Take every line from the records below that includes the word "lightbulb".

▸ Source data:
..........

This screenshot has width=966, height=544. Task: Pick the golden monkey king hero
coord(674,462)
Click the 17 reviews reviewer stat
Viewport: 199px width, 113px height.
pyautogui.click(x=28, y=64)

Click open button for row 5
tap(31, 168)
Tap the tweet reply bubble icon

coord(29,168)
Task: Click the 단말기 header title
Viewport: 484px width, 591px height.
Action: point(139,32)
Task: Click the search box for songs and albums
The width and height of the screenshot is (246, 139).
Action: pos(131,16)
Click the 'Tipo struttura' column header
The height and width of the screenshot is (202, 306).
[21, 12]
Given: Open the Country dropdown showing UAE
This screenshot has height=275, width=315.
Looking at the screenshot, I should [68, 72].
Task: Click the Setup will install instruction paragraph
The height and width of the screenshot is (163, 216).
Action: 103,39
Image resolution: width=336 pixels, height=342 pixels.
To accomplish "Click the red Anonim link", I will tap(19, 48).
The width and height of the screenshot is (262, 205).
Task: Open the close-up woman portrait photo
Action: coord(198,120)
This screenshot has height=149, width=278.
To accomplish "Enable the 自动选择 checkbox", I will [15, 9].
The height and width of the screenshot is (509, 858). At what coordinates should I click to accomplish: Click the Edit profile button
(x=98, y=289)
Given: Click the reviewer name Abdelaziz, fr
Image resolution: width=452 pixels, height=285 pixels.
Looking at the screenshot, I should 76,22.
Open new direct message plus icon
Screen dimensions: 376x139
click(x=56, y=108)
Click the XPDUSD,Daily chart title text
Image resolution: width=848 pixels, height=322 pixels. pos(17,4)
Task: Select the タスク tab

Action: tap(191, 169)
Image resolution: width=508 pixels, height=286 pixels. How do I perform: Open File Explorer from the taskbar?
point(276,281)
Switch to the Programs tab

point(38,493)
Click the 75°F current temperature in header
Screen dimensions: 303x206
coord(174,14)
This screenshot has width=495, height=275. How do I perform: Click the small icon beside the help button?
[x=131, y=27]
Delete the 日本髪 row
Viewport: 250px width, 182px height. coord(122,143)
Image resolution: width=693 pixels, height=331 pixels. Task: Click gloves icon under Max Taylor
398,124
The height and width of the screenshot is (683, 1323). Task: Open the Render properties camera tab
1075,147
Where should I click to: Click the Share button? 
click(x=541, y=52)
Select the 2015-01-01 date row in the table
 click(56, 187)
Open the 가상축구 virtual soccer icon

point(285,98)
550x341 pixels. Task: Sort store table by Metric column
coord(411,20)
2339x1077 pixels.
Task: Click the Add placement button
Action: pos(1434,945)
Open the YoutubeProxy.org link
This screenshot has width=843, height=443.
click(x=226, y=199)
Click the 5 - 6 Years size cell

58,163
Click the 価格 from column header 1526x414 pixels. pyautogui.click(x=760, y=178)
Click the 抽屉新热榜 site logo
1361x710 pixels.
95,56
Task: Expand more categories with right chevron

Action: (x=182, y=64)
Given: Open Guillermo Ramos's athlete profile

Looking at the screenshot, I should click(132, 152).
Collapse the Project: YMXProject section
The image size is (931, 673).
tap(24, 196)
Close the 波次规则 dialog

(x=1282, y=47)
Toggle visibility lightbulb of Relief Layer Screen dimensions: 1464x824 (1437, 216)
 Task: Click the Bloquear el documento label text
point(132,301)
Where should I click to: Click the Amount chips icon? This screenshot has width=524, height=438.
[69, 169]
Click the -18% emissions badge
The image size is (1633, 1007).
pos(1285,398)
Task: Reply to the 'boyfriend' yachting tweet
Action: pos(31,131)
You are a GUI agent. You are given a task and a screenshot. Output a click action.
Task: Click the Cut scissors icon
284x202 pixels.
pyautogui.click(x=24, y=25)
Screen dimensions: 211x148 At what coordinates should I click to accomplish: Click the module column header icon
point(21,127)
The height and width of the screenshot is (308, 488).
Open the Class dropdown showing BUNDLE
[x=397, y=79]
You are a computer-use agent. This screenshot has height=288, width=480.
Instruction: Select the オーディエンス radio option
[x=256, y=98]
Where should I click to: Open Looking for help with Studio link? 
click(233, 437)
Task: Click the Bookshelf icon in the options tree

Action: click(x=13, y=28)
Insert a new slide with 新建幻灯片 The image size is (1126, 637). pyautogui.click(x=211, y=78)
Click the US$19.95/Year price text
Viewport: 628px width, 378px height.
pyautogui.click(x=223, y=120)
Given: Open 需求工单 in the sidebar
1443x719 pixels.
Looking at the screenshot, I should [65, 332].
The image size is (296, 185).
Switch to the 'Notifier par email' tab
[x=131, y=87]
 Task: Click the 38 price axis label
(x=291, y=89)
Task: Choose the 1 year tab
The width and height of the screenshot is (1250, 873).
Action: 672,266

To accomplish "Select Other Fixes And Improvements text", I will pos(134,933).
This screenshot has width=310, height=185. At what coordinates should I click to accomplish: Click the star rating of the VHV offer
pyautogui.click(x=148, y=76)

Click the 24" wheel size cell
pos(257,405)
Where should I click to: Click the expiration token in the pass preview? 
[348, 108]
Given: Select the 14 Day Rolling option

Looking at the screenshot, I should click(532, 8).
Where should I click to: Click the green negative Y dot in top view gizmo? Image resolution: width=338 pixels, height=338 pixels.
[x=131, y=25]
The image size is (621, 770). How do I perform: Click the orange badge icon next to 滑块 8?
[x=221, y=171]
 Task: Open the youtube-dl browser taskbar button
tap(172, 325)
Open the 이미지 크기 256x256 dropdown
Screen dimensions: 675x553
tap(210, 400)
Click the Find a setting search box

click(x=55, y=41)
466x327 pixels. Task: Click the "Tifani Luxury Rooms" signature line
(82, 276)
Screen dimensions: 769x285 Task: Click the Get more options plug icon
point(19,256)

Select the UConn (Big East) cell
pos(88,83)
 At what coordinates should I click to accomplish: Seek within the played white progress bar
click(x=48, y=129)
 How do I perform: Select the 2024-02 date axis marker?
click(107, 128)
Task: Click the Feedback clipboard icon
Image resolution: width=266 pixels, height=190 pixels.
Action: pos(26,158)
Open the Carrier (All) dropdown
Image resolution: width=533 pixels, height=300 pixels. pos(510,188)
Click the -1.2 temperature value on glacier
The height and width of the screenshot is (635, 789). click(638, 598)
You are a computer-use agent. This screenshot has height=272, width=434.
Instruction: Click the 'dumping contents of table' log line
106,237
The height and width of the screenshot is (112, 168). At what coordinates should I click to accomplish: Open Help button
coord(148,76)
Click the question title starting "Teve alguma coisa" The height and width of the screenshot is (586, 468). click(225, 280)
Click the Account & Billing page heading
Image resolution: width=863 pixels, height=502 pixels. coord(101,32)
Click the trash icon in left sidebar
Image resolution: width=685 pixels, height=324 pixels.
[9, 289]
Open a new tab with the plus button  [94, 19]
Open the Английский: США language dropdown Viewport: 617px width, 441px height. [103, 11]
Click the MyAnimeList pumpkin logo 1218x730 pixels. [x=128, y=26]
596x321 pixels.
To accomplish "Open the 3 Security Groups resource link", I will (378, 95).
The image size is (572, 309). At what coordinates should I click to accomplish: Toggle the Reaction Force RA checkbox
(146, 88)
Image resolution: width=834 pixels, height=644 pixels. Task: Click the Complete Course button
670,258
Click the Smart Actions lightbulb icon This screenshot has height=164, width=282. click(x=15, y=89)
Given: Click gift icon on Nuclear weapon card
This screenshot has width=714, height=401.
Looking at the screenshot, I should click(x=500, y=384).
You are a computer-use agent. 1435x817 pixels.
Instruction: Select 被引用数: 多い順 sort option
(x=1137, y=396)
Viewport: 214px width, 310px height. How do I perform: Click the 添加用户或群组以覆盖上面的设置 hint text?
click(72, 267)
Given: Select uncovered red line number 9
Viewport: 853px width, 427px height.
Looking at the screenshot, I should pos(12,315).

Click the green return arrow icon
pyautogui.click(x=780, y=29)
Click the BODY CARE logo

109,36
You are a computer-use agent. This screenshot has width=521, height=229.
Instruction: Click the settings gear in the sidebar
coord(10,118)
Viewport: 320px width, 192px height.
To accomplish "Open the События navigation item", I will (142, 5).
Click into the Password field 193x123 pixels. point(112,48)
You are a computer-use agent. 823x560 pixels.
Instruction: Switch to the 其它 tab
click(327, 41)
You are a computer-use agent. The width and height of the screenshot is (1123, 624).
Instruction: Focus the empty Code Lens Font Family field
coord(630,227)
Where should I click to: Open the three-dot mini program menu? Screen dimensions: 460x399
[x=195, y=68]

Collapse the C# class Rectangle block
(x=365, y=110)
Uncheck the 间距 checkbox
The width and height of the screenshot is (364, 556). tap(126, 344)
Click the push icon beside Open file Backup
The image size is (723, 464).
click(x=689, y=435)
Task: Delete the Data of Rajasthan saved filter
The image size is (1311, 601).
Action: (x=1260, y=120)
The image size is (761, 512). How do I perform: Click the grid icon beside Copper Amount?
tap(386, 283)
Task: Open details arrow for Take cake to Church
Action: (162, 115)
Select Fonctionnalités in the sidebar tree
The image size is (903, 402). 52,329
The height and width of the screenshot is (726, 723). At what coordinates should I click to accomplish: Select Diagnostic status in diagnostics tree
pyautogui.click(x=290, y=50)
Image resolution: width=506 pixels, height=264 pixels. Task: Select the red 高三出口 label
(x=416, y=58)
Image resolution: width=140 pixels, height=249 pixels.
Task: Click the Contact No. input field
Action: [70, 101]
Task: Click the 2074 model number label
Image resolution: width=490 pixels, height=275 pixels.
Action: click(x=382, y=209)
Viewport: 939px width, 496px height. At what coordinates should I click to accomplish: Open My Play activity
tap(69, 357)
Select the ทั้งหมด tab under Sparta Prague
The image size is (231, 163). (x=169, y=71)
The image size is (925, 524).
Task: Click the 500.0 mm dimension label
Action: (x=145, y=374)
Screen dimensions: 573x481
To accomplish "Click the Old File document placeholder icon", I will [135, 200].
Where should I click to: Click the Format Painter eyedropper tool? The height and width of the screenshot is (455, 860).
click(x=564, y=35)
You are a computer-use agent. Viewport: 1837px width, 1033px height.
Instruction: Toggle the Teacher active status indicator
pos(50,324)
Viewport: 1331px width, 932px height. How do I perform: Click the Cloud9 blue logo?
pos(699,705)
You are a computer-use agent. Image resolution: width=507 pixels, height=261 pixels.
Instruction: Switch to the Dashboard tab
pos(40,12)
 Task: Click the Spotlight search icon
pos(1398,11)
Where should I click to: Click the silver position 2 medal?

..........

▸ Response to this task:
Toggle visibility lightbulb of Relief Layer Screen dimensions: 1464x824 (1437, 216)
Click the Smart Actions lightbulb icon This screenshot has height=164, width=282. click(x=15, y=89)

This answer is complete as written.